Purpose: Genetic variation may influence chemotherapy response and overall survival in cancer patients.
Experimental design: We conducted a genome-wide scan in 535 advanced-stage non–small cell lung cancer (NSCLC) patients from two independent cohorts (307 from Nanjing and 228 from Beijing). A replication was carried out on an independent cohort of 340 patients from Southeastern China followed by a second validation on 409 patients from the Massachusetts General Hospital (Boston, MA).
Results: Consistent associations with NSCLC survival were identified for five single-nucleotide polymorphisms (SNP) in Chinese populations with P values ranging from 3.63 × 10−5 to 4.19 × 10−7 in the additive genetic model. The minor allele of three SNPs (rs7629386 at 3p22.1, rs969088 at 5p14.1, and rs3850370 at 14q24.3) were associated with worse NSCLC survival while 2 (rs41997 at 7q31.31 and rs12000445 at 9p21.3) were associated with better NSCLC survival. In addition, rs7629386 at 3p22.1 (CTNNB1) and rs3850370 at 14q24.3 (SNW1-ALKBH1-NRXN3) were further replicated in the Caucasian population.
Conclusion: In this three-stage genome-wide association studies, we identified five SNPs as markers for survival of advanced-stage NSCLC patients treated with first-line platinum-based chemotherapy in Chinese Han populations.

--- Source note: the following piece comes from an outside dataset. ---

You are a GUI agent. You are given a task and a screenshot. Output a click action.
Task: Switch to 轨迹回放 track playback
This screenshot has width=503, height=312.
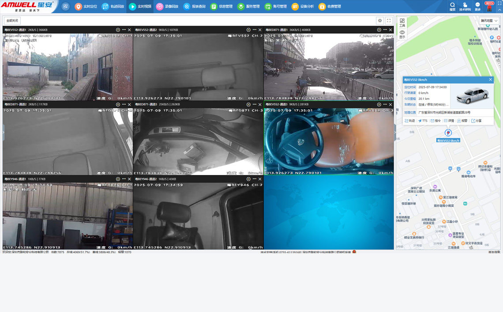click(x=113, y=7)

Two of these SNPs, rs7629386 and rs3850370, could also be markers for survival among Caucasian patients. Clin Cancer Res; 18(19); 5507–14. ©2012 AACR.
Chemotherapy with platinum-based regimens is the standard of care for advanced-stage non–small cell lung cancer (NSCLC). However, reliable genetic variations for the prediction of response and overall survival to platinum-based therapy are still not well established. In this three-stage genome-wide association study, we identified five single-nucleotide polymorphisms as markers for survival of advanced-stage NSCLC patients treated with first-line platinum-based chemotherapy in Chinese Han populations. Two of these SNPs, rs7629386 and rs3850370, could also be markers for survival among Caucasian patients.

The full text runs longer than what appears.